## [WHAT TO DO]
Your answer must be a word-for-word copy of the data.

==== EXERCISE INPUT ====

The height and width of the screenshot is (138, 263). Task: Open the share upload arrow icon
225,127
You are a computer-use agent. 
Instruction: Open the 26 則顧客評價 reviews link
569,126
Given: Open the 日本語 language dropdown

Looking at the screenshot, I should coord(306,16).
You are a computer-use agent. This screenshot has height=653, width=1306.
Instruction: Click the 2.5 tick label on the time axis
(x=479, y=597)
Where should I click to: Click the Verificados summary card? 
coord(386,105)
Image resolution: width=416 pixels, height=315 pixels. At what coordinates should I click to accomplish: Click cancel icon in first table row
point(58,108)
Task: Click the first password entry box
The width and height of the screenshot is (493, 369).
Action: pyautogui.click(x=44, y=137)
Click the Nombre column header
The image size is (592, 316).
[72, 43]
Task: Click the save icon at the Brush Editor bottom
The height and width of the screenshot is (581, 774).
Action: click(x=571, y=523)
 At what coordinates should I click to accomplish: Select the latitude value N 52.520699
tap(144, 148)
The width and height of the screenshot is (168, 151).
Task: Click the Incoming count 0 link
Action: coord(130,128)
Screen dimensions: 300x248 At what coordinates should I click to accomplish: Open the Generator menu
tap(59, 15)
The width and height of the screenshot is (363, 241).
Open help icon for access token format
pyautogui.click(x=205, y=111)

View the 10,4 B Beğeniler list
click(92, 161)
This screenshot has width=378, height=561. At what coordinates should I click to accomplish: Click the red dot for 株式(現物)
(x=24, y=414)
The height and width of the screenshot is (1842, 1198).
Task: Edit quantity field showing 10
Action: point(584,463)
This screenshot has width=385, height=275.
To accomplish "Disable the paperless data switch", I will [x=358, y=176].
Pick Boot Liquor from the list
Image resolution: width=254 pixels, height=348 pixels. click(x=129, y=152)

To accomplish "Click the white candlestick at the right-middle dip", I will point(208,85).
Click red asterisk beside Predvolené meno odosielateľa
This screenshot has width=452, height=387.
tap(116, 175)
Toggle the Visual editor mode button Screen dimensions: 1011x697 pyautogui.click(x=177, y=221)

====

## [EXERCISE RESPONSE]
The height and width of the screenshot is (138, 263). Task: Open the share upload arrow icon
225,127
You are a computer-use agent. 
Instruction: Open the 26 則顧客評價 reviews link
569,126
Given: Open the 日本語 language dropdown

Looking at the screenshot, I should coord(306,16).
You are a computer-use agent. This screenshot has height=653, width=1306.
Instruction: Click the 2.5 tick label on the time axis
(x=479, y=597)
Where should I click to: Click the Verificados summary card? 
coord(386,105)
Image resolution: width=416 pixels, height=315 pixels. At what coordinates should I click to accomplish: Click cancel icon in first table row
point(58,108)
Task: Click the first password entry box
The width and height of the screenshot is (493, 369).
Action: pyautogui.click(x=44, y=137)
Click the Nombre column header
The image size is (592, 316).
[72, 43]
Task: Click the save icon at the Brush Editor bottom
The height and width of the screenshot is (581, 774).
Action: click(x=571, y=523)
 At what coordinates should I click to accomplish: Select the latitude value N 52.520699
tap(144, 148)
The width and height of the screenshot is (168, 151).
Task: Click the Incoming count 0 link
Action: coord(130,128)
Screen dimensions: 300x248 At what coordinates should I click to accomplish: Open the Generator menu
tap(59, 15)
The width and height of the screenshot is (363, 241).
Open help icon for access token format
pyautogui.click(x=205, y=111)

View the 10,4 B Beğeniler list
click(92, 161)
This screenshot has width=378, height=561. At what coordinates should I click to accomplish: Click the red dot for 株式(現物)
(x=24, y=414)
The height and width of the screenshot is (1842, 1198).
Task: Edit quantity field showing 10
Action: point(584,463)
This screenshot has width=385, height=275.
To accomplish "Disable the paperless data switch", I will [x=358, y=176].
Pick Boot Liquor from the list
Image resolution: width=254 pixels, height=348 pixels. click(x=129, y=152)

To accomplish "Click the white candlestick at the right-middle dip", I will point(208,85).
Click red asterisk beside Predvolené meno odosielateľa
This screenshot has width=452, height=387.
tap(116, 175)
Toggle the Visual editor mode button Screen dimensions: 1011x697 pyautogui.click(x=177, y=221)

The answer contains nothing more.